Dr. Michael Yu, Founder, Chairman and CEO of Innovent, stated: "We appreciate IASO Bio for their expertise, innovation, and strong execution capability in the field of cell therapy. We believe that the new collaboration model will better leverage our mutual strengths and resources. The new model will endow more integrated resources and dedicated team in the full chain of manufacturing, development and commercial operation of CAR-T cell therapy as a special novel modality. Also, we will continue to support IASO Bio as a strategic shareholder. We look forward to working with IASO Bio to improve the accessibility of medications and bring hope to patients worldwide."

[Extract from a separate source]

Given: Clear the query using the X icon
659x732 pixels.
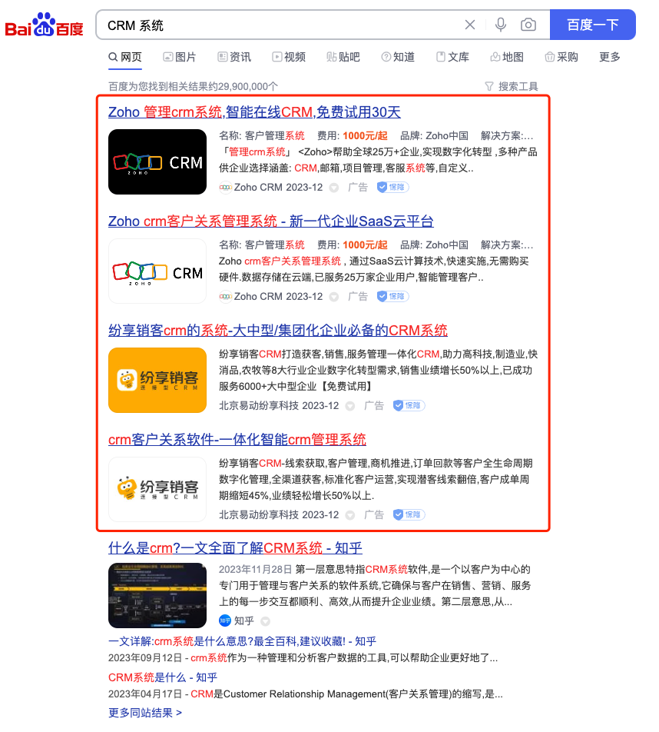Looking at the screenshot, I should point(470,25).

Ms. Zhang Jinhua, Founder, Chairwoman and CEO of IASO Bio, stated: "We extend our gratitude to Innovent for their recognition and trust in our research and development capabilities as well as our commercialization strength. Over the past six years, we have built a solid partnership with Innovent and witnessed each other’s innovation and growth in the biopharmaceutical field. We firmly believe that this new strategic alliance will bring significant synergistic effects to both parties. We can fully leverage our strengths and work together to advance innovative therapeutic solutions. We will remain committed to our original mission of bringing more innovative treatments to patients and look forward to achieving mutual success in our future strategic partnership with Innovent."